Even the shortest line counts, so transcribe all the data exactly.

- _DATA PROVIDED_
----------
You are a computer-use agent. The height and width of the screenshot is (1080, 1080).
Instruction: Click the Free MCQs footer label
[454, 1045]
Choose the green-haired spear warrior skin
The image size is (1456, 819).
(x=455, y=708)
----------
- _RESULT OF THIS EXERCISE_
You are a computer-use agent. The height and width of the screenshot is (1080, 1080).
Instruction: Click the Free MCQs footer label
[454, 1045]
Choose the green-haired spear warrior skin
The image size is (1456, 819).
(x=455, y=708)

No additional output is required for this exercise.